Bij de oudere types is de kettingkast uit plaatstaal nadien verscheen een aluminium exemplaar
Bij de oudere types is de kettingkast uit plaatstaal nadien verscheen een aluminium exemplaar
Over smaak valt niet te twisten zegt men wel eens en ik zal de laatste zijn om dat te ontkennen. Vraag je aan iemand naar z’n favoriete motorfiets dan krijg je oneindig veel verschillende antwoorden. De ene houdt van een zware Engelse twin, de andere van een Amerikaanse of een Duitse machine terwijl sommigen zweren bij een lichte tweetakt. Een niet te versmaden groep houdt het echter bij een zware viertakt mono en ik zal het maar toegeven, telkens wanneer ik er eentje hoor aankomen ben ik jaloers dat m’n Duitse boxer ook niet zo’n geluid maakt. Onlangs kwam ik in contact met Robert van den Borre en z’n BSA B33. Laten we deze machine eens van dichterbij gaan bekijken.

Experimenten
De B31 en 33 zijn beiden machines die op de cilinderinhoud na heel veel met elkaar gemeen hebben. De 350 cc B31 was een logische opvolger van de vooroorlogse B29 en dus gebaseerd op het carter van de M-serie. De basis werd gelegd in 1940 maar pas na de oorlog, in 1945 kwam het model op de markt. Het grote verschil met de vooroorlogse modellen zijn de hydraulische voorvork en stuurdemper. De eerste modellen waren voorzien van een stijf frame en verschilden maar weinig van de oudere types. De snelheidsmeter zat verwerkt in de benzinetank en werd aangedreven vanaf de versnellingsbak. In die periode experimenteerde men ook nogal met het achterwiel en bijbehorende rem en as. Verschillende types zijn dan ook de revue gepasseerd. Tests uitgevoerd door de mensen van Motor Cycling wezen uit dat de 350 machine zeer soepel en handelbaar was. Een kruissnelheid van 90 km/h bleek vlot haalbaar en de top lag net boven de 110km/h.

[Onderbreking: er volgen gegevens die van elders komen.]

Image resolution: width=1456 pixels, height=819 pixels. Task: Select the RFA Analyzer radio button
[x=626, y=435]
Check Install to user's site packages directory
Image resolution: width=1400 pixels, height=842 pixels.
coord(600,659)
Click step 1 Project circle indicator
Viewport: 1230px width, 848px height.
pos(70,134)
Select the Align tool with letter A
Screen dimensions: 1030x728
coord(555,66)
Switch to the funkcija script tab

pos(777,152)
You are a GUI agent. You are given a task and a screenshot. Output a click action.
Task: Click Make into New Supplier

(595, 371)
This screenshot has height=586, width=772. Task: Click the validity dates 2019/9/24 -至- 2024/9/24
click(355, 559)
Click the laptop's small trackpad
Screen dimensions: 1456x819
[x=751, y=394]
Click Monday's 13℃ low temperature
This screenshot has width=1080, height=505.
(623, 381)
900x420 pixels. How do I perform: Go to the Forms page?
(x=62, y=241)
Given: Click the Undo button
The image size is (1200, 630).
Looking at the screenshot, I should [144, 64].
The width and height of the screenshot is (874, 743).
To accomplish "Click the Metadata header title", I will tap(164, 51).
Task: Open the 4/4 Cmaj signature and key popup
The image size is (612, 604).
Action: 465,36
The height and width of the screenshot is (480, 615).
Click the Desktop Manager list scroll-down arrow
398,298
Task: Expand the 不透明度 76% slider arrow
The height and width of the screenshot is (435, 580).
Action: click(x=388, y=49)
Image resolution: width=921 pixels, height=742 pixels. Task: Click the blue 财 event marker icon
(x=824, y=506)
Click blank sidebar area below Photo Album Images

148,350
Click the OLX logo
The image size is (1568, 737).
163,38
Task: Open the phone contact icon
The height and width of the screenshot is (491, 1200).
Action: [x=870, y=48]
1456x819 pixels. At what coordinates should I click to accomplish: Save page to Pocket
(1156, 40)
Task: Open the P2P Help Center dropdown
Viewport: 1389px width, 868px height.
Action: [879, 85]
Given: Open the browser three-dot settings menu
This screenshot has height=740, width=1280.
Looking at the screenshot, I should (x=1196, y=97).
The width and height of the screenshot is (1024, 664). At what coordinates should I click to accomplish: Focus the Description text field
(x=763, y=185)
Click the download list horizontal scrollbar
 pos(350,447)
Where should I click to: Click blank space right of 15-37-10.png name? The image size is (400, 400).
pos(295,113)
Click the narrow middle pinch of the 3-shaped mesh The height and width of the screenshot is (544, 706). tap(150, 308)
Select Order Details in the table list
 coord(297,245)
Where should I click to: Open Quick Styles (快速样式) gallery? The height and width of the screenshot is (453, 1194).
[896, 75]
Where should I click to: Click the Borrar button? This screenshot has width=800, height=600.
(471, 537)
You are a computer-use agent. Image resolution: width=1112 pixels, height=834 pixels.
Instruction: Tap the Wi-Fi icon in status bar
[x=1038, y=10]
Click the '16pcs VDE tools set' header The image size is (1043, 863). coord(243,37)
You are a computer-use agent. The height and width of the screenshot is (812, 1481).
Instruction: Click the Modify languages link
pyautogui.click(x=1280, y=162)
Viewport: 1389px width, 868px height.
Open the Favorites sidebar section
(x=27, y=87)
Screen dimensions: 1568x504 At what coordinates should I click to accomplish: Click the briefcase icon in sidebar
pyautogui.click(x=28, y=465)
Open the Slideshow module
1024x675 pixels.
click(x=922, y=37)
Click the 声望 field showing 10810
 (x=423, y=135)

In januari 1946 verscheen er ook een B32 competitie uitvoering op de markt. Naast de naar boven oplopende uitlaat vielen vooral de terreinbanden, chroom spatborden, stuur en kettingkast op. De secundaire overbrenging was aangepast voor terreingebruik en de machine werd standaard voorzien van magdyno en koplamp. In optie kon je een magneto en batterijverlichting verkrijgen. Onderaan had het blok een beschermplaat om het blok te beschermen tegen de rotsige ondergrond.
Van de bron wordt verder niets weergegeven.